EXTRACT TO READ.

According to InheRET Founder and CEO David Keren, “One out of five people are at an increased risk [to develop cancer] by family history. That’s more than 60 million people in the U.S. And more than 90% of them don’t know that they’re at increased risk.” Keren began his career as a U-M faculty member in the Department of Pathology in 1978, served as Medical Director of Warde Medical Laboratory, a clinical laboratory testing company, from 1989-2011, and returned to the U-M faculty in 2012.

A unique aspect to InheRET’s platform is that its family histories are designed to maximize the information a patient can provide. Genetic predictions are optimal when the family history goes back three generations, but it’s difficult to collect and provide that information in the few minutes before or during a doctor’s appointment. InheRET’s histories can be done from anywhere, are self-paced and online, giving patients time to collect information about family members’ illnesses.

In InheRET’s current business model, care providers pay a monthly subscription to provide InheRET to an unlimited number of patients. Patients benefit by receiving appropriate care including genetic testing and diagnostic or intervention procedures, while clinicians and their medical center benefit through increased staff efficiency, and the ability to schedule more patients and prioritize those at higher risk.

Building the Platform

Keren and team spoke with clinicians throughout Michigan and found there was no thorough or systematized method of identifying patients that would benefit from genetic testing.

The problem is two-fold: patients that should get genetic testing don’t, preventing early intervention; and patients that aren’t at a high risk for inherited cancers do, uncovering genetic variants that aren’t linked to disease but none-the-less cause distress and sometimes unnecessary medical interventions. InheRET’s platform addresses both scenarios.

In a U-M pilot study, InheRET evaluated the effect its platform had on genetic counselors with backlogs of 400 hundred patients waiting for initial appointments, during which they would normally fill out family histories on paper to determine if there were in fact genetic predispositions of concern. Patients took 4 to 6 weeks to return their documentation and more than 30% never returned it and were never seen. With InheRET’s patient-friendly interface, detailed histories were returned in an average of 72 hours, with a 90% completion rate. “Their backlog was reduced to almost nothing” using InheRET, Keren said.

Another positive effect was that U-M’s genetic counselors could see 1-2 more patients a day because having a family history filled out and analyzed ahead of time via InheRET shortened pre-appointment preparation time and appointment lengths.

InheRET will soon pilot its latest version of the platform, InheRET 3.0, which has significant upgrades.

From the outset, Keren wanted the company’s product to be accessible for everyone. Based on early feedback, the team developed the user interface of the platform at a 4th grade reading level, an improvement from a 9th grade level in the first prototypes.

RECORDS PROVIDED.
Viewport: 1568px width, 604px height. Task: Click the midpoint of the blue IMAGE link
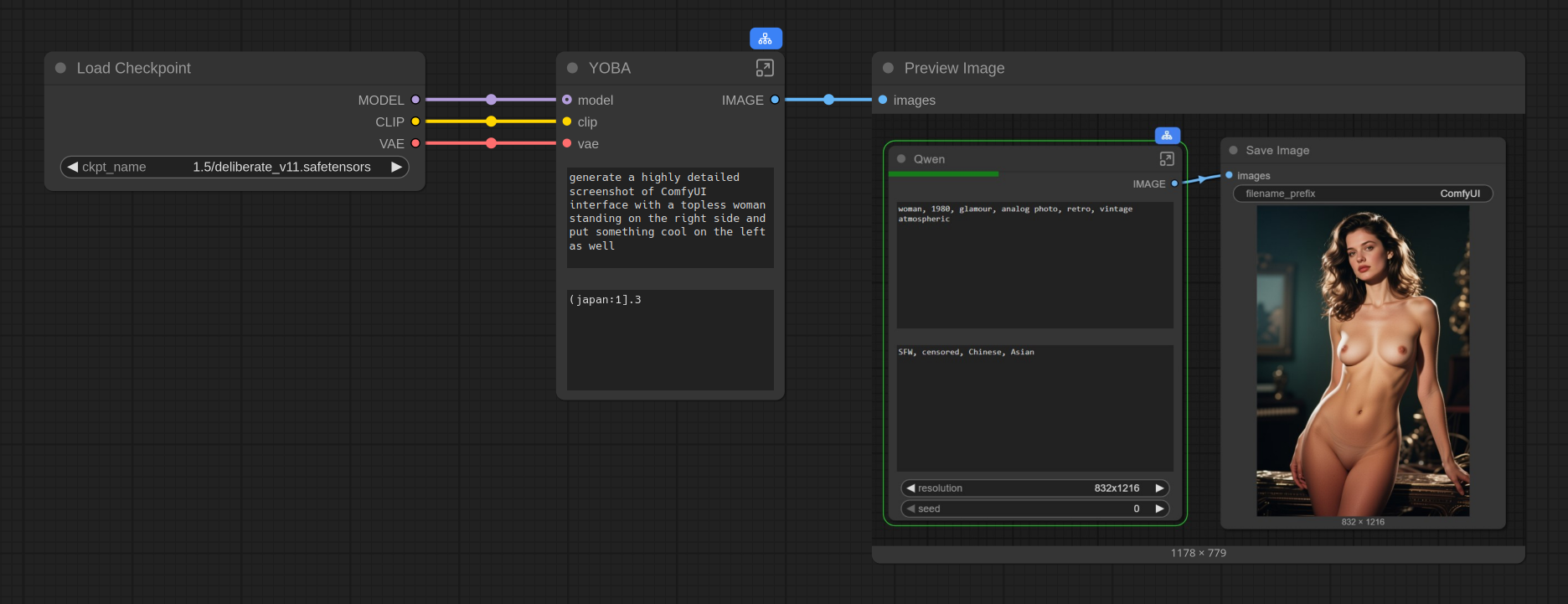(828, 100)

==

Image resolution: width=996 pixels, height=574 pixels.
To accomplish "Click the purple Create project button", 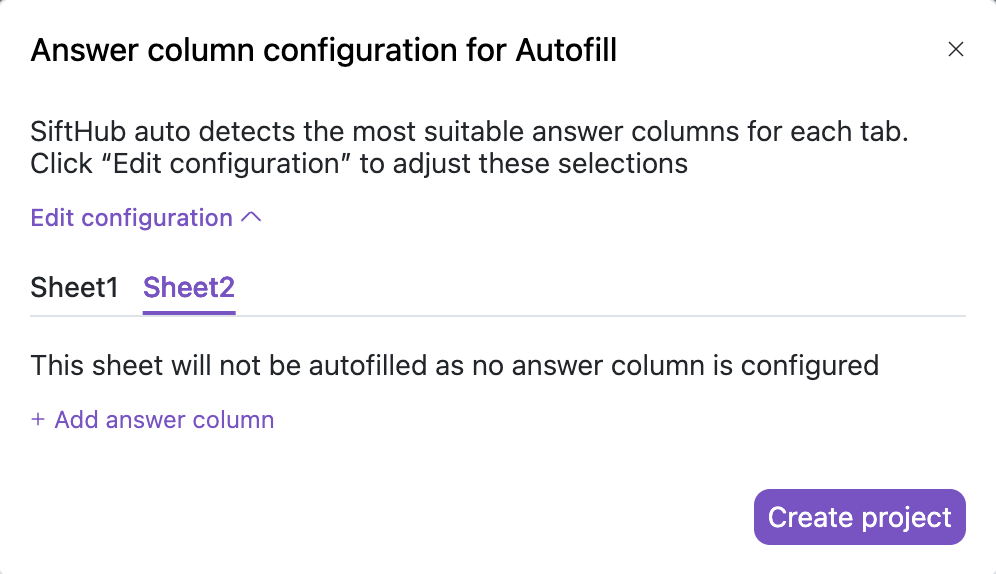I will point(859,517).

EXERCISE.
Answer these questions using the text about InheRET.
1. In what year did Keren begin his career as a U-M faculty member in the Department of Pathology?
2. In the U-M pilot study, how long on average did patients take to return detailed histories through InheRET?
3. At what reading level did the team develop the platform's user interface?

RESPONSE FOR THIS EXERCISE.
1. 1978
2. 72 hours
3. A 4th grade reading level